* [YOUR GOAL]: The expected output is the full set of entries, printed exactly, without pictures.

<<<<

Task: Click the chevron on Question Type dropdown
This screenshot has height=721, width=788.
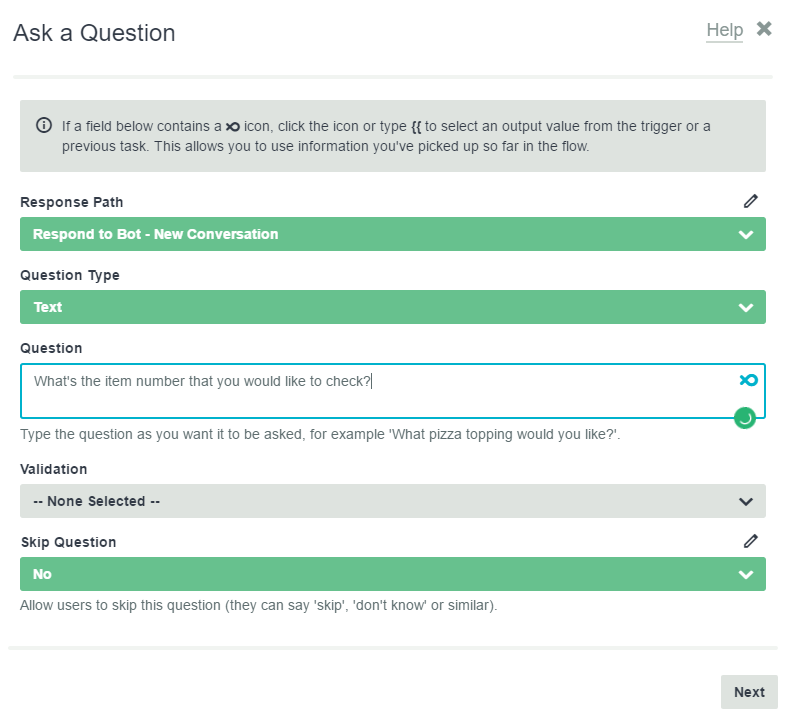Action: [746, 307]
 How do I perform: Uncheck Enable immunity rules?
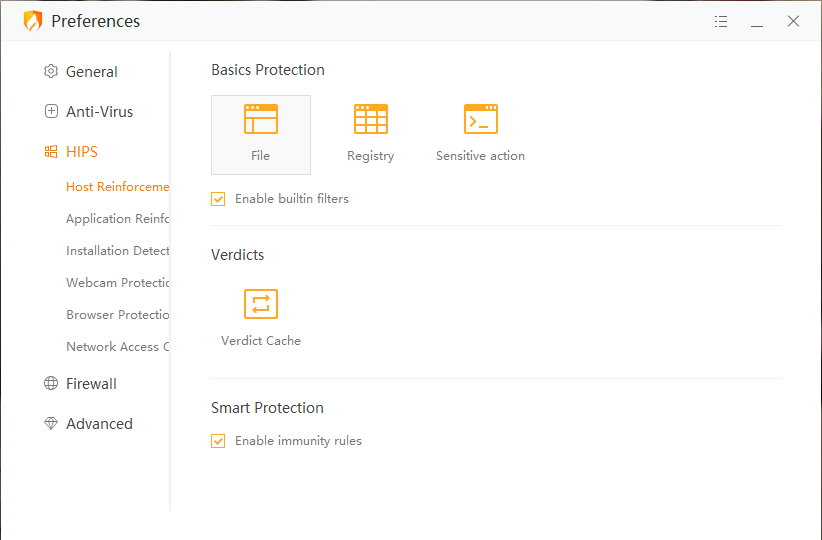(x=218, y=441)
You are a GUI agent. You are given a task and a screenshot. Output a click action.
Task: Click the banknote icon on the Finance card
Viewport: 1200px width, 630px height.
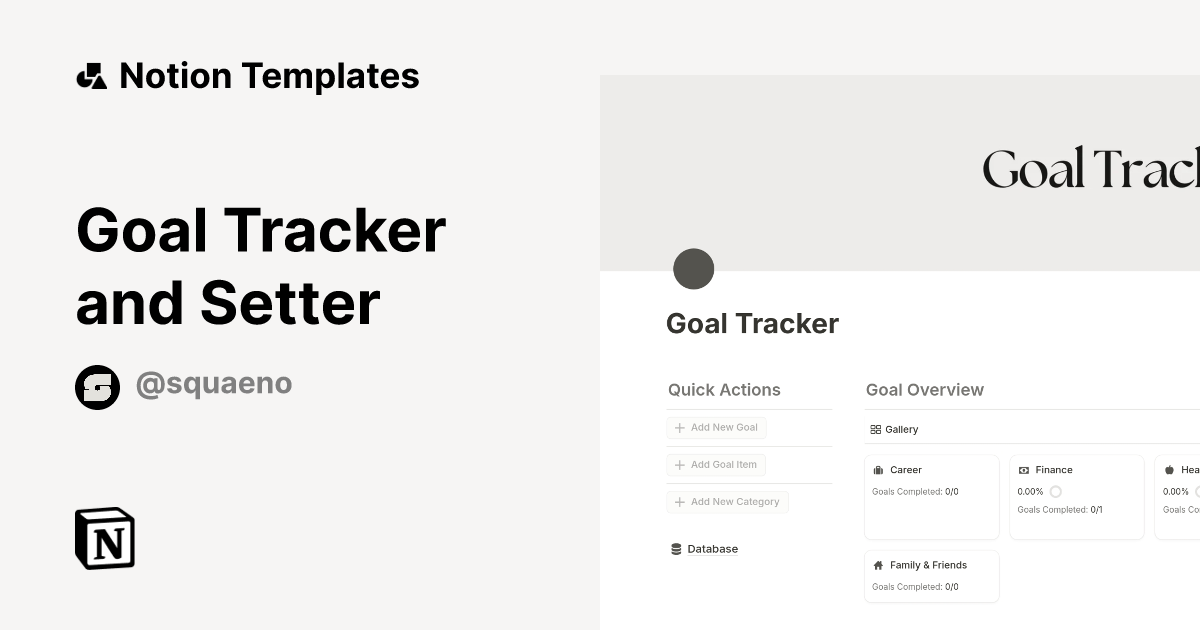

>>>>

* [OUTPUT FOR THIS TASK]:
Task: Click the chevron on Question Type dropdown
This screenshot has height=721, width=788.
Action: [746, 307]
 How do I perform: Uncheck Enable immunity rules?
(x=218, y=441)
You are a GUI agent. You are given a task and a screenshot. Output a click action.
Task: Click the banknote icon on the Finance card
Viewport: 1200px width, 630px height.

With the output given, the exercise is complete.